TTBaseWKWebView
DisplayA WKWebView subclass with built-in GIF support (no scroll, tap handler), skeleton loading overlay, and two HTML string extension helpers that inject a responsive viewport meta tag automatically.
🚀 Usage
// GIF viewer (non-scrollable, tappable)
let gifView = TTBaseWKWebView(gifNameString: "loading_animation")

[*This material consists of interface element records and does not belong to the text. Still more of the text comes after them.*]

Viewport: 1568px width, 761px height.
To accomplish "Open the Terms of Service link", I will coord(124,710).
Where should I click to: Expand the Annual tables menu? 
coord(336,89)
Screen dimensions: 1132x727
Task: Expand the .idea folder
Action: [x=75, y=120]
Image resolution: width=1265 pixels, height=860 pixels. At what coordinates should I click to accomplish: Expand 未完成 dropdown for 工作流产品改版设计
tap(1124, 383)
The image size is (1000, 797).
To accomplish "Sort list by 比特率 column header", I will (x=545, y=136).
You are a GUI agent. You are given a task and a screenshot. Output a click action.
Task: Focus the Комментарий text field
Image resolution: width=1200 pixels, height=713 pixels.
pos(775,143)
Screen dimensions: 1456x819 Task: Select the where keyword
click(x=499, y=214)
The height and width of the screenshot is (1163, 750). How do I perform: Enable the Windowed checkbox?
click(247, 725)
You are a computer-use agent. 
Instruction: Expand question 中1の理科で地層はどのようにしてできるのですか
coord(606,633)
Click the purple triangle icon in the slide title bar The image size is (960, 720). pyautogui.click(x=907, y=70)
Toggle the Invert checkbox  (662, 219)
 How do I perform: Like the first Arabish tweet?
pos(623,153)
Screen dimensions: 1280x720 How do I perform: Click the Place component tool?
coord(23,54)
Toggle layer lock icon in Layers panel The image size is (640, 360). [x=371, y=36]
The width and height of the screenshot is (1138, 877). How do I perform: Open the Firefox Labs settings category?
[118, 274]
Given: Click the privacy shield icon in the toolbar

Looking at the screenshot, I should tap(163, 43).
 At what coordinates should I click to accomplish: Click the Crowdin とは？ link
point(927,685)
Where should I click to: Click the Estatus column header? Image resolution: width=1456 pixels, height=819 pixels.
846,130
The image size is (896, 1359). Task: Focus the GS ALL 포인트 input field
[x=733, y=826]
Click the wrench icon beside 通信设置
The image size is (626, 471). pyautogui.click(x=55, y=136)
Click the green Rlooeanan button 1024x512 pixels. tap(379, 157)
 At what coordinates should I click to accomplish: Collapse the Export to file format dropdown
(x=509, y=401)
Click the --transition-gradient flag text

gifView.onTouchHandler = { [weak self] _ in
self?.dismiss(animated: true)
}
view.addSubview(gifView)
gifView.setFullContraints(constant: 0)
// Skeleton loading overlay
gifView.onAddSkeletonMark() // Show skeleton
gifView.onRemoveSkeletonMark() // Fade out and remove
// Load HTML with responsive viewport
webView.loadHTMLStringWithMagic(
content: articleHTML,
baseURL: nil
)
// Load HTML with Apple-system font styling
webView.loadHTMLStringWithMagicByAppleStyle(
content: richTextHTML,
color: .label,
size: 16,
font: "-apple-system"
)
📖 API Reference
| Member | Type | Description |
|---|---|---|
init(gifNameString:) | Init | Load .gif from bundle; non-scrollable, tap-enabled |
onTouchHandler | (TTBaseWKWebView) → Void | Tap callback |
onAddSkeletonMark() | Method | Overlay skeleton placeholder (safe: checks tag) |
onRemoveSkeletonMark() | Method | Fade out and remove skeleton |
loadHTMLStringWithMagic(content:baseURL:) | Extension | Load HTML with mobile viewport meta |
loadHTMLStringWithMagicByAppleStyle(…) | Extension | Load HTML with font/color/size styling injected |
Pro Tip: Use
loadHTMLStringWithMagicByAppleStyle for rich text content (blog posts, notifications) — it injects -apple-system font and .label color matching the user's current appearance mode. Pass color.hexString if you have it.